A C20-based 3D carbon allotrope with high thermal conductivity

Abstract

Stimulated by the high thermal conductivity of diamond together with the light mass and rich resources of carbon, a great deal of effort has been devoted to the study of the thermal conductivity of carbon-based materials. In this work, we systematically study the thermal transport properties of a three dimensional (3D) C₂₀ fullerene-assembled carbon allotrope, HSP3-C₃₄, in which all carbon atoms are in sp³ hybridization. The stability of HSP3-C₃₄ is confirmed and its thermal conductivity is obtained by using first principles calculations combined with solving the linearized phonon Boltzmann transport equation. At room temperature, the thermal conductivity of HSP3-C₃₄ is 731 W m⁻¹ K⁻¹, which is larger than those of many 3D carbon allotropes, such as BCO-C₁₆ (452 W m⁻¹ K⁻¹), 3D graphene (150 W m⁻¹ K⁻¹) and T-carbon (33 W m⁻¹ K⁻¹).
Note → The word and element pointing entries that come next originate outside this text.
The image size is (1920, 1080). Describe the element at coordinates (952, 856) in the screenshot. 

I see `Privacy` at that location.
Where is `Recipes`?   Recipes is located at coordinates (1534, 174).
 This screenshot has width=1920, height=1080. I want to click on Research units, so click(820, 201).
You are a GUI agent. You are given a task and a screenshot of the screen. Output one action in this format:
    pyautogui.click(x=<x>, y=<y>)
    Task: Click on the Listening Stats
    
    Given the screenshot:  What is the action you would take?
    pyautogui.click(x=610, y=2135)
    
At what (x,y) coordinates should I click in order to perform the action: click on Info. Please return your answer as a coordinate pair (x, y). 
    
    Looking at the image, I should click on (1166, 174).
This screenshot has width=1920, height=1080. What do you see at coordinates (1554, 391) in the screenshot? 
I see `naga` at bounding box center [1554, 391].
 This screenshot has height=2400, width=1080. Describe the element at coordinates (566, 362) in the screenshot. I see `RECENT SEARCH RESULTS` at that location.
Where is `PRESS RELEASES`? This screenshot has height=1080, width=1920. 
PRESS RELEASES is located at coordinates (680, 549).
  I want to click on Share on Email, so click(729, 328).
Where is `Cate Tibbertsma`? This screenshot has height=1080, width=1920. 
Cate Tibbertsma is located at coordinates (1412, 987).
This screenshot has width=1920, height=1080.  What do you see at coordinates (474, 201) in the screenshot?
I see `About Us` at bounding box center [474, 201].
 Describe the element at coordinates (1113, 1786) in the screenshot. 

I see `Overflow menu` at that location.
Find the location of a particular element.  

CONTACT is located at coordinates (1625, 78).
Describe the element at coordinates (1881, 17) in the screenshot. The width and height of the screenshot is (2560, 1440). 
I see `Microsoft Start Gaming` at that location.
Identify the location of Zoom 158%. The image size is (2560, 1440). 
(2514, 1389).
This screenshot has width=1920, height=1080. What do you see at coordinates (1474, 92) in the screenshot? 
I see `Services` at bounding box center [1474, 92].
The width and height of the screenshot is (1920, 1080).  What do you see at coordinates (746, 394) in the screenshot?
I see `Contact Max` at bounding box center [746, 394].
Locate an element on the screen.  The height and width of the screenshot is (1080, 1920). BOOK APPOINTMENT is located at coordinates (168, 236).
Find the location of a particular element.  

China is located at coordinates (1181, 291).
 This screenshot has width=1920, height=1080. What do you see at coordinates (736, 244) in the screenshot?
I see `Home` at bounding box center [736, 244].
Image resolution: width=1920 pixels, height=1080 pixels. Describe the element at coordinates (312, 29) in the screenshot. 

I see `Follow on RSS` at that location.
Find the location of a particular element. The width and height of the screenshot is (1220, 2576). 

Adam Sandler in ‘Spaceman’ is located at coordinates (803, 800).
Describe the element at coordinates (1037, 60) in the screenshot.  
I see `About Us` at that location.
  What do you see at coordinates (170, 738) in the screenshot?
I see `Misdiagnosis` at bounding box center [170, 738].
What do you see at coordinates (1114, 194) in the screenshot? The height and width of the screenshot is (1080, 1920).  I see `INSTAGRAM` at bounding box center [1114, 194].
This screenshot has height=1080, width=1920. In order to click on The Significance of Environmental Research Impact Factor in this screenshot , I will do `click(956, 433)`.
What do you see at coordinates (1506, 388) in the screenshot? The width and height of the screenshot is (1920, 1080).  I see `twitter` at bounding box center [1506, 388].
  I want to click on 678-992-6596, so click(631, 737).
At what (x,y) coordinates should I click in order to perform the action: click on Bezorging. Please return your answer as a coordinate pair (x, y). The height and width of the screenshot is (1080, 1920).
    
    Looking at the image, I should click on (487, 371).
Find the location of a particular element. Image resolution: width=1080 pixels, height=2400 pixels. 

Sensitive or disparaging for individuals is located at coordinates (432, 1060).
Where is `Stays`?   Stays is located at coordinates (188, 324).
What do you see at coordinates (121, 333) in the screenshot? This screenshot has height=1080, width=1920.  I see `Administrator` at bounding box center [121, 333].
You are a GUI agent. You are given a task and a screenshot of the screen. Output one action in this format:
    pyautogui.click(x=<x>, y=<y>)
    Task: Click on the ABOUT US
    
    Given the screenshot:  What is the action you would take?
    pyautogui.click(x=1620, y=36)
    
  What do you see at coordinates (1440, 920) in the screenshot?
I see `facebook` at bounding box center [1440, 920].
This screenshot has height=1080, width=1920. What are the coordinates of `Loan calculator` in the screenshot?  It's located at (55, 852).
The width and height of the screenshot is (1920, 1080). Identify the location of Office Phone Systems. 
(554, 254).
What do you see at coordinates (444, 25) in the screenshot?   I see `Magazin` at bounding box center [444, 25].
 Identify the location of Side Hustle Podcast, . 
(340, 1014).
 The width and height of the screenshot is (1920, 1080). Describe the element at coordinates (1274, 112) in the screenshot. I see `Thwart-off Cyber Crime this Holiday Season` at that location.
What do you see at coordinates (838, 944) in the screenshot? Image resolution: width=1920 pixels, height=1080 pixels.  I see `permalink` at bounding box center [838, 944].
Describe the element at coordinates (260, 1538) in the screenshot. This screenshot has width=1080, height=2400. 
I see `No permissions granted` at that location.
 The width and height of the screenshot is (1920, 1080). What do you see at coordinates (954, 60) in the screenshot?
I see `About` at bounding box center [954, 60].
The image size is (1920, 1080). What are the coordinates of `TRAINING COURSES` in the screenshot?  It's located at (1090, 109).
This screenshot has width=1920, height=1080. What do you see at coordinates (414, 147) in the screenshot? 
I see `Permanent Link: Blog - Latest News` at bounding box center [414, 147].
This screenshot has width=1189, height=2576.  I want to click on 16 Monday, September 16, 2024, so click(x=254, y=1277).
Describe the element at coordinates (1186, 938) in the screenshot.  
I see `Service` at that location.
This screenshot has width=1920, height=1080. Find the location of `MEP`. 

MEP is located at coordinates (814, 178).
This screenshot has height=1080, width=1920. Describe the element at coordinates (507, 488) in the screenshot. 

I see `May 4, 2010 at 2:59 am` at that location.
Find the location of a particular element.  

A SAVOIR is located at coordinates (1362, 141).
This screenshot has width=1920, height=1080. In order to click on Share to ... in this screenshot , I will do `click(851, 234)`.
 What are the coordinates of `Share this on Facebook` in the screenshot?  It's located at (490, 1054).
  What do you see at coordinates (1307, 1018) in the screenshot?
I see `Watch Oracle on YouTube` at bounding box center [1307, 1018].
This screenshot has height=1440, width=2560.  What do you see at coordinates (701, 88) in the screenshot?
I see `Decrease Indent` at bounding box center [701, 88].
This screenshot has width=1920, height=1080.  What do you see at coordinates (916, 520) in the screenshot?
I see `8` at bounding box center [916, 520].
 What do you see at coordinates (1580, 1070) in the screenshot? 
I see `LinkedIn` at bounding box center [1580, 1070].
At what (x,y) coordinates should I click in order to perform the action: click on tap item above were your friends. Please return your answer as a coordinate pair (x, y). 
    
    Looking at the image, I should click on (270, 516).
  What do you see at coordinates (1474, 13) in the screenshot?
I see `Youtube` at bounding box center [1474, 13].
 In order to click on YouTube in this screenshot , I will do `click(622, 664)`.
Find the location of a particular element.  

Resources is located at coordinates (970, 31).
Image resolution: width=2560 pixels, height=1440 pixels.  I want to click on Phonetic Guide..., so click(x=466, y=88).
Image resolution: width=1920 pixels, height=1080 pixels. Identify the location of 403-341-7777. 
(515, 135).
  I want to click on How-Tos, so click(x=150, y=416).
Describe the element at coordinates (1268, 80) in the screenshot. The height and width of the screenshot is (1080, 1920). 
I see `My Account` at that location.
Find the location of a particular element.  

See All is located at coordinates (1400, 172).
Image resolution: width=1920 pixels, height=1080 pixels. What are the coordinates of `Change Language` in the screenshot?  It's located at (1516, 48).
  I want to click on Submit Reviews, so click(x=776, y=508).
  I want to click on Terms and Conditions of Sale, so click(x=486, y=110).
A detailed analysis of its phonons reveals that three acoustic branches are the main heat carriers at room temperature, and the optical branches gradually become important with increasing temperature. A further study on the harmonic and anharmonic properties of HSP3-C₃₄ uncovers that the main reasons for the high thermal conductivity are the weak anharmonicity and large group velocity resulting from the strong sp³ bonding. This study provides new insights on searching for carbon allotropes with high thermal conductivity.